Alternative Bildungskonzepte – Über Montessori & Co.

StifteMittlerweile gibt es in Deutschland immer mehr Kinderbetreuungs- und Schulkonzepte, aus denen Eltern für ihr Kind wählen können. Alle verfolgen die individuelle Förderung, durch verschiedene pädagogische Konzepte, nach denen die Erziehung und Ausbildung der Kinder stattfindet. Ob eine der alternativen Kindergärten oder Schulen für das eigene Kind in Frage kommt, muss von den Eltern selbst entschieden werden, sicherlich spielen dabei auch Standards und Überzeugungen innerhalb der Familie eine große und wichtige Rolle.

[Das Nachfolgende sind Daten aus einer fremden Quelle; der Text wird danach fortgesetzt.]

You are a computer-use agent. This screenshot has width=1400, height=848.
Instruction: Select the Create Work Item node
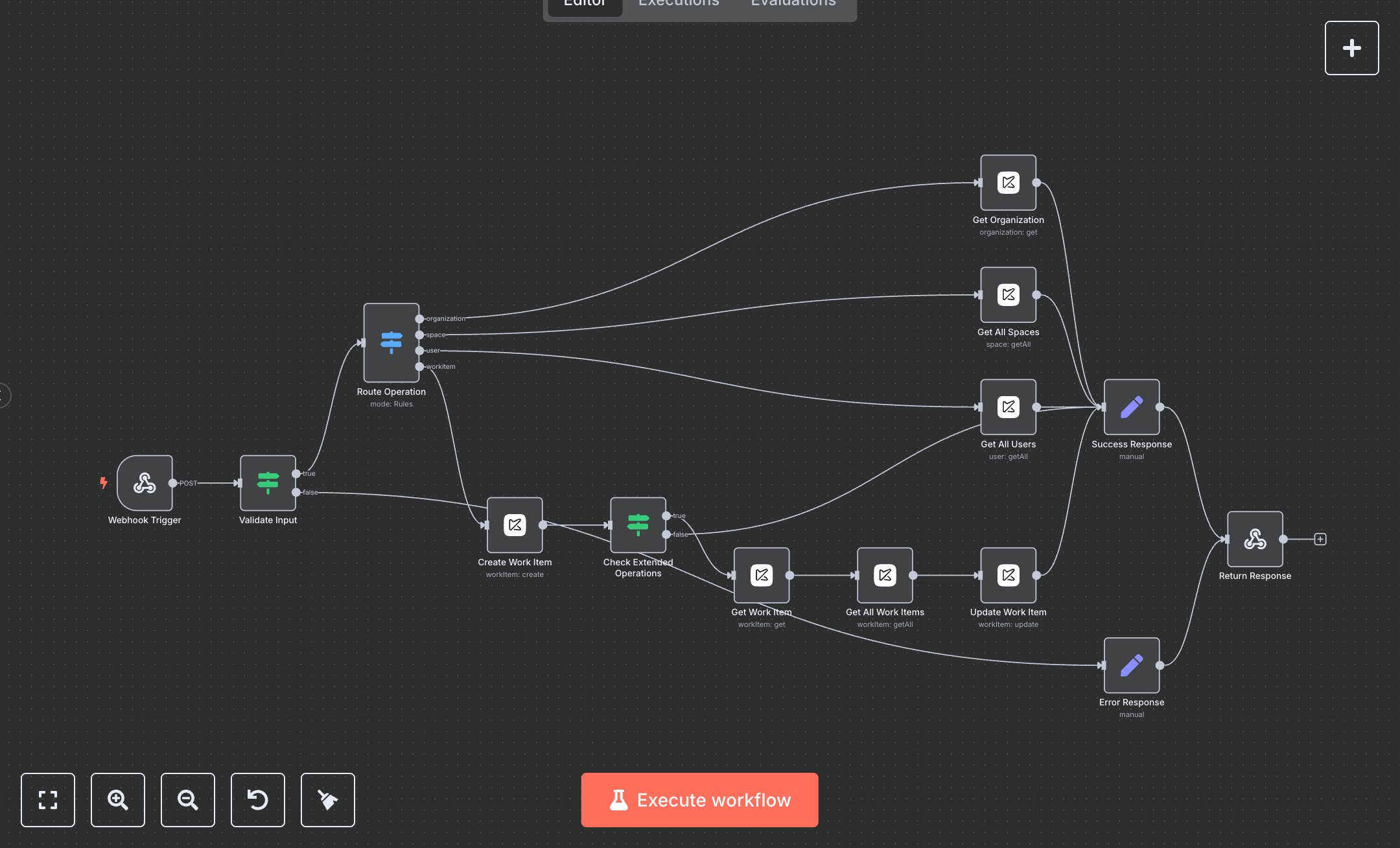click(515, 525)
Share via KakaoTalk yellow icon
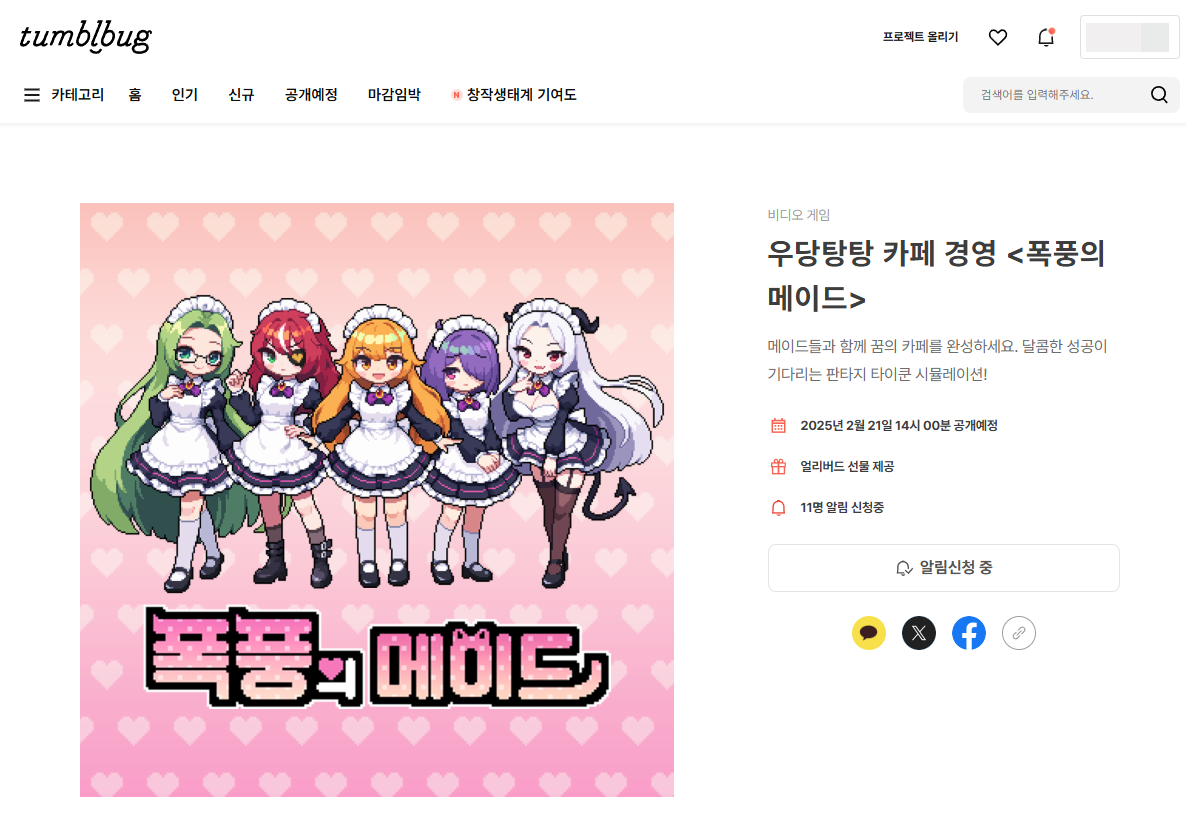The height and width of the screenshot is (819, 1186). pyautogui.click(x=868, y=633)
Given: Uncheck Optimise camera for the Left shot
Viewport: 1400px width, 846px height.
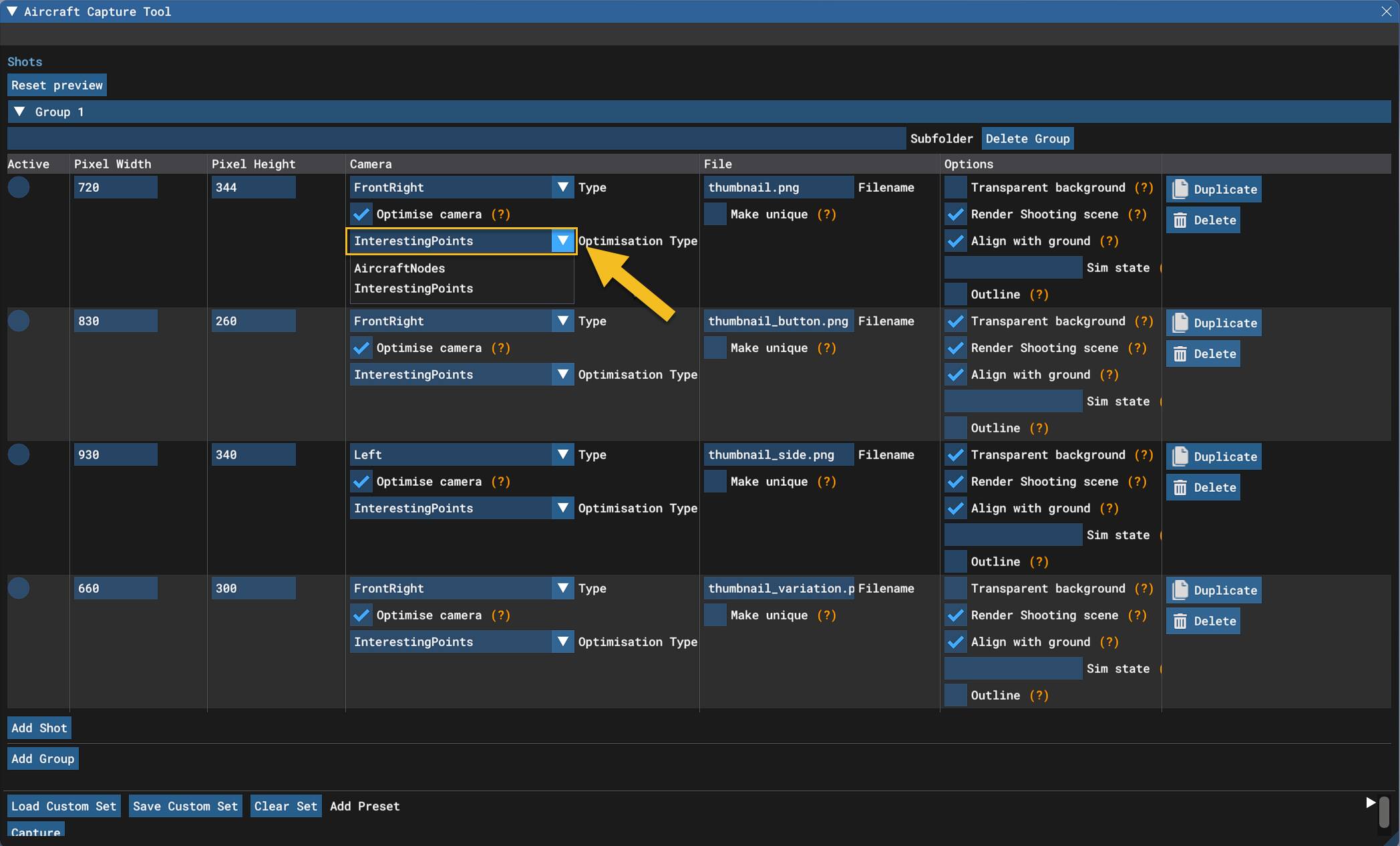Looking at the screenshot, I should [x=361, y=482].
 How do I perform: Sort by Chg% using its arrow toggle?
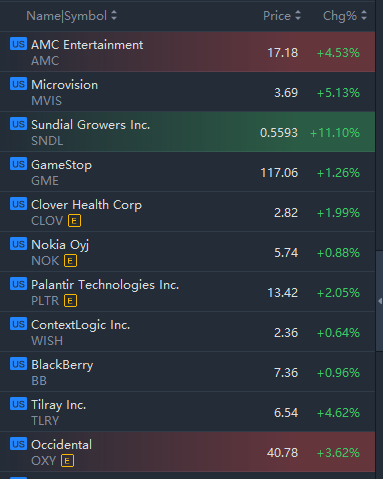click(x=364, y=15)
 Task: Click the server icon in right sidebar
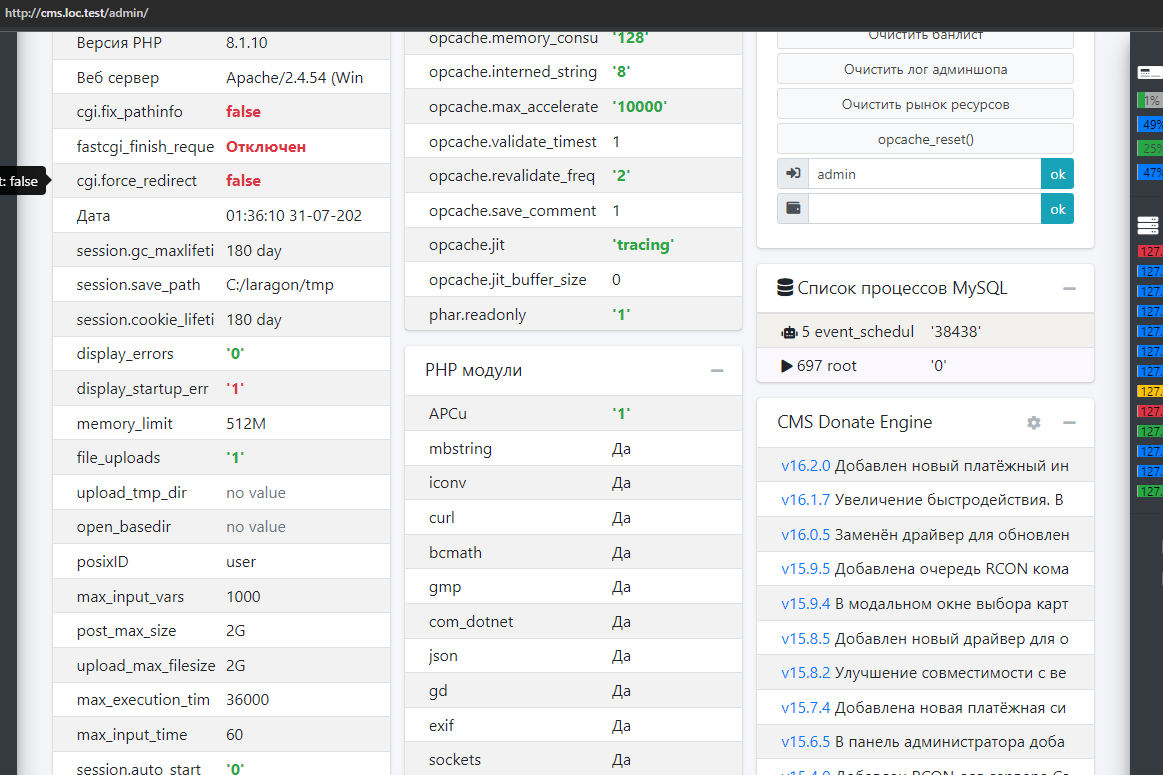pos(1148,225)
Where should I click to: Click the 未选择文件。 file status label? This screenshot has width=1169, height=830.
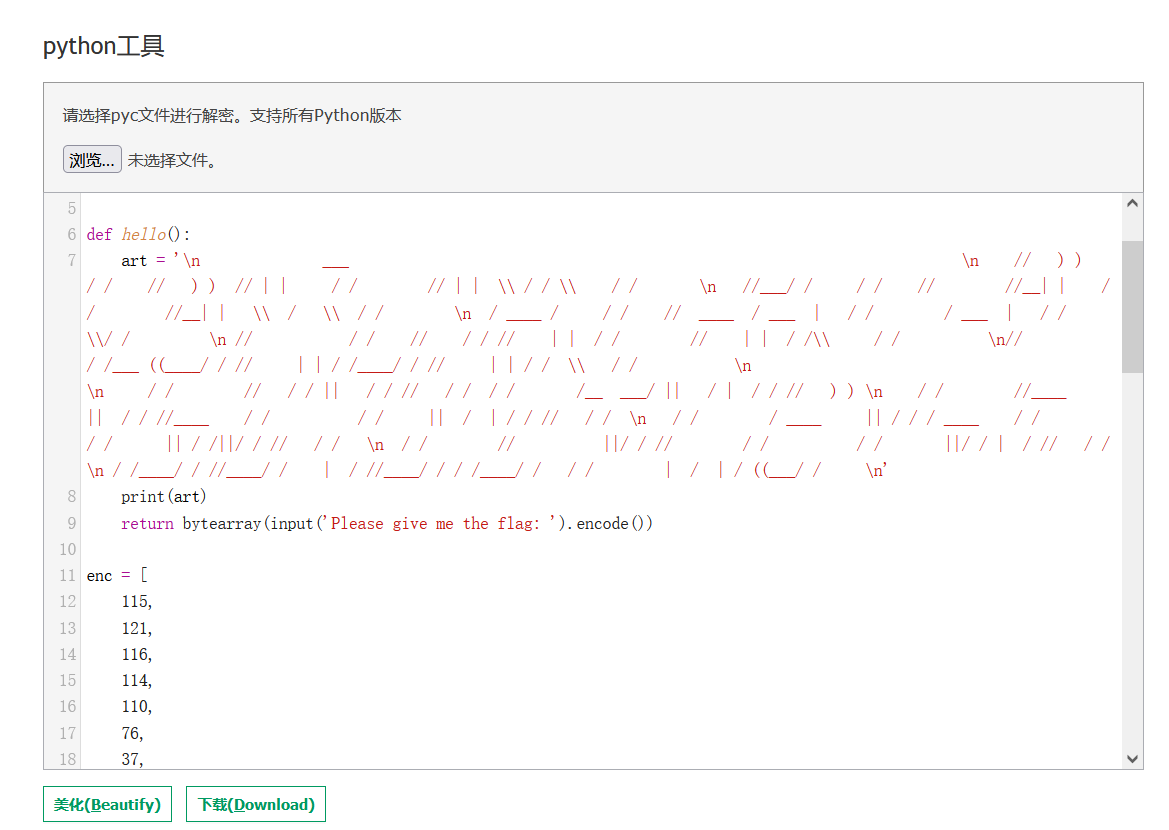[x=172, y=160]
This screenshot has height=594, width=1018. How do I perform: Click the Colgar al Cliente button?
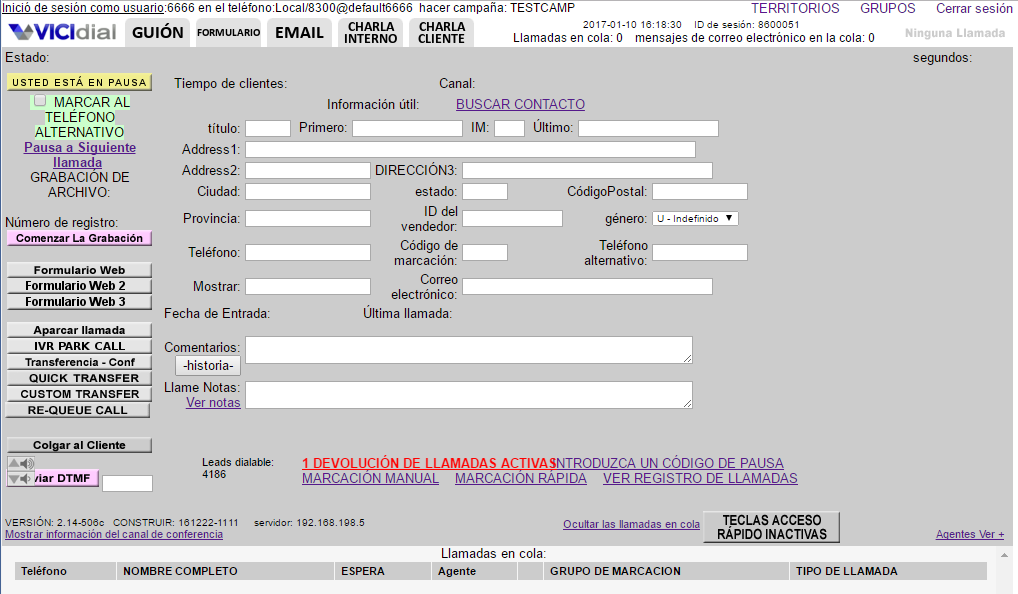(79, 445)
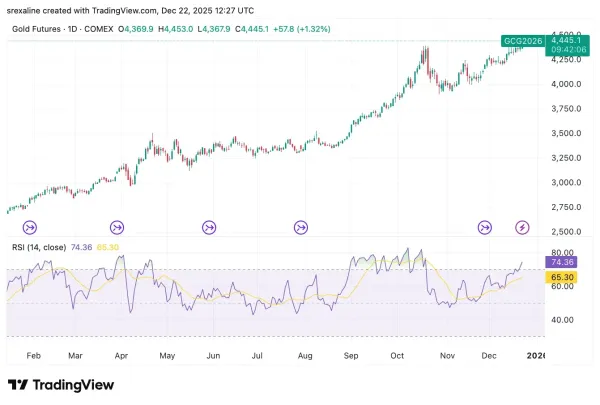Click the 2026 label on time axis
The width and height of the screenshot is (600, 405).
[537, 354]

Die wichtigsten Konzepte und deren Motivation sind nachstehend einmal aufgelistet.

Montessori

Die Montessori-Pädagogik geht von der Überzeugung aus, dass jedes Kind natürlich gewisse Stärken in sich trägt, die von den Betreuern und Lehrern individuell und nach dem eigenen Rhythmus des Kindes gefördert werden müssen. Dabei gibt es während der Ausbildung in Kindergarten und Schule keine Noten, da diese die Kinder in ihrer möglichst freien Entwicklung hindern könnten. Anstatt von Kritik wird in der Montessori Schule Wert auf Motivation und einen achtungsvollen Umgang miteinander gelegt, um eine ausgeglichene und selbstbewusste Persönlichkeit des Kindes zu fördern.

Walddorf

Die Walddorf-Pädagogik geht von einem gesamtanschaulichen, beziehungsweise 3 Komponenten Bildungssystem aus, welches die intellektuellen, kreativen und handwerklichen Fähigkeiten eines jeden Kindes individuell fördern soll. Unterschied zu den herkömmlichen Bildungseinrichtungen ist hier außerdem, dass sich die Kinder über einen längeren Zeitraum mit einem Thema intensiv und immer auch künstlerisch beschäftigen, anstatt zwischen verschiedenen Fächern zu wechseln.

Jenaplan / Peter Petersen

Die Jenaplan Pädagogik legt besonderen Stellenwert auf eine selbstbewusste Persönlichkeitsentwicklung des Kindes und arbeitet dabei sehr eng mit den Eltern des Kindes zusammen. Kinder lernen hier zeitig Verantwortung für verschiedene Projekte zu übernehmen und diese auf spielerische und möglichst freie Art zu meistern. Interessant bei diesem Konzept ist, dass Kinder keine geregelten Schulklassen besuchen, sondern in wechselnden Gruppen lernen, in denen verschiedene Jahrgänge miteinander zusammenkommen. Das fördert zusätzliche das Gemeinschaftsempfinden und Miteinander.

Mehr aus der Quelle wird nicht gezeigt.